Cinq séances de travail sont prévues avec les détenus pour leur faire créer un atelier qui reprendra les caractéristiques du tinkering et des bibliothèques : une séance pour faire émerger des idées d’ateliers, une séance pour tester ces idées et choisir la meilleure, une autre pour tester l’atelier avec d’autres détenus invités par les participants, et une séance d’évaluation.

L’idée est de faire rayonner cette pratique sur l’ensemble des bibliothèques du département, même si le fait de travailler avec un public détenu ne facilite pas la dissémination. Les bibliothèques qui ont bénéficié de deux jours de formation sont parvenues à mettre en place des ateliers elles-mêmes, mais le manque de temps fait que la médiation scientifique a du mal à s’institutionnaliser.

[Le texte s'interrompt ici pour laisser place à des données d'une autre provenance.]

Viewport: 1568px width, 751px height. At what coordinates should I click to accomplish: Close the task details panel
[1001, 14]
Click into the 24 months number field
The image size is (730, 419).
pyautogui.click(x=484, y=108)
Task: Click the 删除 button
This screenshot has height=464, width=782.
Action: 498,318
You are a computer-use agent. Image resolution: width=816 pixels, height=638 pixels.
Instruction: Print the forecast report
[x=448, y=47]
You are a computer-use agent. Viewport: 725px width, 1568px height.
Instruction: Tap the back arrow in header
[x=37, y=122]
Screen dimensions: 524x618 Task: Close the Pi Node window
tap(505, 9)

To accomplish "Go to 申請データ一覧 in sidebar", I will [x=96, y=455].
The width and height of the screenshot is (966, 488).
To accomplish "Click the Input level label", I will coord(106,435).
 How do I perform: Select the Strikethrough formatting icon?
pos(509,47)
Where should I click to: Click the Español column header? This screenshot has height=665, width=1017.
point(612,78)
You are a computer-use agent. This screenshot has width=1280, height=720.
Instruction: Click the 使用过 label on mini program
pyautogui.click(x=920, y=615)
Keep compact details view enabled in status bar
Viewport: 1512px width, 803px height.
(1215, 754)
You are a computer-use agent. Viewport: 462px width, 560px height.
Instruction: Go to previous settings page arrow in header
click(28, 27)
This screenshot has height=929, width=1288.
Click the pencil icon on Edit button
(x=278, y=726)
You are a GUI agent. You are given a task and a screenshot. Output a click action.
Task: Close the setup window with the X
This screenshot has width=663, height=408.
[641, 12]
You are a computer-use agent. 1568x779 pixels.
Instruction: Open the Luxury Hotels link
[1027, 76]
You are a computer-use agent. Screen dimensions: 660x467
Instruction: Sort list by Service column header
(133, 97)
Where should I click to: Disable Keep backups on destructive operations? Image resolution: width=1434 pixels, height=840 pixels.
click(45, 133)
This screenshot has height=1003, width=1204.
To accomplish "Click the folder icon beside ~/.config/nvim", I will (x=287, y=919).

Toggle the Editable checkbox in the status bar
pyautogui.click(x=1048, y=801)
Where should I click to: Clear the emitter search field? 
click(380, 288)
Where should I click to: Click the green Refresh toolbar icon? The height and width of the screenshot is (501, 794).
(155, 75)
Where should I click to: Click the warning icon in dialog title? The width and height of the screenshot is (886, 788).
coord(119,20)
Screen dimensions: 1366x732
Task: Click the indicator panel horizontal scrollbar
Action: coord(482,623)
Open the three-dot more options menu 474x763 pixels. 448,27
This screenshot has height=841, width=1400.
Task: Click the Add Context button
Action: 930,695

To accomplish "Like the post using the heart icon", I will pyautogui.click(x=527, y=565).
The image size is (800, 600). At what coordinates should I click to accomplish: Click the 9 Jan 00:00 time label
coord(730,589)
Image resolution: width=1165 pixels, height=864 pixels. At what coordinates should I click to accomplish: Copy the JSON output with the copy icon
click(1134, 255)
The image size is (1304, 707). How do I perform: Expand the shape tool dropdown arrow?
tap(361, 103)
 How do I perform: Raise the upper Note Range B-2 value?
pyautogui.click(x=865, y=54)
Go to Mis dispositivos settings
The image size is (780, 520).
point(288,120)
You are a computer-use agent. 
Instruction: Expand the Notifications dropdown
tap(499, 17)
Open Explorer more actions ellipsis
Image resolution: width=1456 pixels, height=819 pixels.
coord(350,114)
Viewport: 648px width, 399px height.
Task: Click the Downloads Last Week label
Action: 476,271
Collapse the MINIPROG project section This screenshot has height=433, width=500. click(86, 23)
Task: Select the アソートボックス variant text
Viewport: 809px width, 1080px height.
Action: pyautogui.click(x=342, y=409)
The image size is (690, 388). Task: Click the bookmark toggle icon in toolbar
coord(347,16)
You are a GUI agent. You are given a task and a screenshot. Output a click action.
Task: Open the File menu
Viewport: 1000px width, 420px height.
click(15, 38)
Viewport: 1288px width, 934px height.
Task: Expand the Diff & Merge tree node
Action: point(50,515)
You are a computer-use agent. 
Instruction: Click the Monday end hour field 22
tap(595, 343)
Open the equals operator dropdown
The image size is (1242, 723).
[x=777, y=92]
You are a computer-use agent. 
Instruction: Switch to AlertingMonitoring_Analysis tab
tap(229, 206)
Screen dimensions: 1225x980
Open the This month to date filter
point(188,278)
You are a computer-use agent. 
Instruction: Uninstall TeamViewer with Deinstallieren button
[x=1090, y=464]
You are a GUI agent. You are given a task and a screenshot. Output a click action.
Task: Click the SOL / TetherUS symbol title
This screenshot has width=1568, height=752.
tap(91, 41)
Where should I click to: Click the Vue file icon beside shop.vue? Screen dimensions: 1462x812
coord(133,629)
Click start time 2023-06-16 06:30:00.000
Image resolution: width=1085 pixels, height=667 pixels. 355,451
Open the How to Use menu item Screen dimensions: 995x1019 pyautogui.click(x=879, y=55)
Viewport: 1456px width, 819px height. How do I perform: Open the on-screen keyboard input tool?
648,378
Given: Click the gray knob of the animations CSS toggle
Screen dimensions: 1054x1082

Des questions inattendues ont aussi émergé de la rencontre avec les centres scientifiques sur les pratiques d’ateliers. Ils étaient très surpris par le fait qu’en bibliothèque, les gens se racontent très facilement, qu’on nous livre beaucoup de choses. Cela a permis d’échanger sur la manière d’accueillir le traumatisme, etc.

Un moment de restitution aura lieu en juin 2025 et une présentation internationale sera faite en septembre 2025, du kit pédagogique et du guide des bonnes pratiques.